__About this task__
Transcribe the closing lines of the listing exactly, starting at the one that contains "Where should I click to: Open the mail" and including the last.

__Listed entries__
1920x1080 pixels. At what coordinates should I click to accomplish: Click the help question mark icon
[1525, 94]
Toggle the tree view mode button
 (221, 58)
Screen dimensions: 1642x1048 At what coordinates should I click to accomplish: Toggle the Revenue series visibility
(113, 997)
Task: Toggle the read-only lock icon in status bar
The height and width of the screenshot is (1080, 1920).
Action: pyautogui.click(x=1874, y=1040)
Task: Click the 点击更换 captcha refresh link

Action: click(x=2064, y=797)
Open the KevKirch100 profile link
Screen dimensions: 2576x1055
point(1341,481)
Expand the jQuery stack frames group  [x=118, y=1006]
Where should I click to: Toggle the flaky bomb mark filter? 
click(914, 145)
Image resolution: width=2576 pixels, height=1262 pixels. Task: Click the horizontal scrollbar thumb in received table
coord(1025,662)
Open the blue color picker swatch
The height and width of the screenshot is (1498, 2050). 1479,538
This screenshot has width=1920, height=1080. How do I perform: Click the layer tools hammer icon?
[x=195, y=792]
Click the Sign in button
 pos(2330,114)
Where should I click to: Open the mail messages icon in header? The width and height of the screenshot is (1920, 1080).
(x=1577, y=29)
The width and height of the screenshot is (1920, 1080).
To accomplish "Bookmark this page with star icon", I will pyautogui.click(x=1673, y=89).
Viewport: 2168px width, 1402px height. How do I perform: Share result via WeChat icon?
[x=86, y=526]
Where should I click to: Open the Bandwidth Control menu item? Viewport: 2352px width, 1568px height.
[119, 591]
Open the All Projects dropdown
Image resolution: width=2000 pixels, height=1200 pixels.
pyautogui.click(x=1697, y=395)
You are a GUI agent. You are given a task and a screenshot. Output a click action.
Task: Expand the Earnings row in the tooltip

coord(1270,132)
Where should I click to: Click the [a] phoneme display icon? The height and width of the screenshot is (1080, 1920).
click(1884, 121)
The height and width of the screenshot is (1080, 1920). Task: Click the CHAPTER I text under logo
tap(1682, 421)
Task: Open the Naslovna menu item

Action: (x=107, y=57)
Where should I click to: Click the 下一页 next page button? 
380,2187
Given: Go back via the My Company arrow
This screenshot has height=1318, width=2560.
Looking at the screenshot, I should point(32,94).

__Solution__
Where should I click to: Open the mail messages icon in header? The width and height of the screenshot is (1920, 1080).
(x=1577, y=29)
The width and height of the screenshot is (1920, 1080).
To accomplish "Bookmark this page with star icon", I will pyautogui.click(x=1673, y=89).
Viewport: 2168px width, 1402px height. How do I perform: Share result via WeChat icon?
[x=86, y=526]
Where should I click to: Open the Bandwidth Control menu item? Viewport: 2352px width, 1568px height.
[119, 591]
Open the All Projects dropdown
Image resolution: width=2000 pixels, height=1200 pixels.
pyautogui.click(x=1697, y=395)
You are a GUI agent. You are given a task and a screenshot. Output a click action.
Task: Expand the Earnings row in the tooltip

coord(1270,132)
Where should I click to: Click the [a] phoneme display icon? The height and width of the screenshot is (1080, 1920).
click(1884, 121)
The height and width of the screenshot is (1080, 1920). Task: Click the CHAPTER I text under logo
tap(1682, 421)
Task: Open the Naslovna menu item

Action: (x=107, y=57)
Where should I click to: Click the 下一页 next page button? 
380,2187
Given: Go back via the My Company arrow
This screenshot has height=1318, width=2560.
Looking at the screenshot, I should point(32,94).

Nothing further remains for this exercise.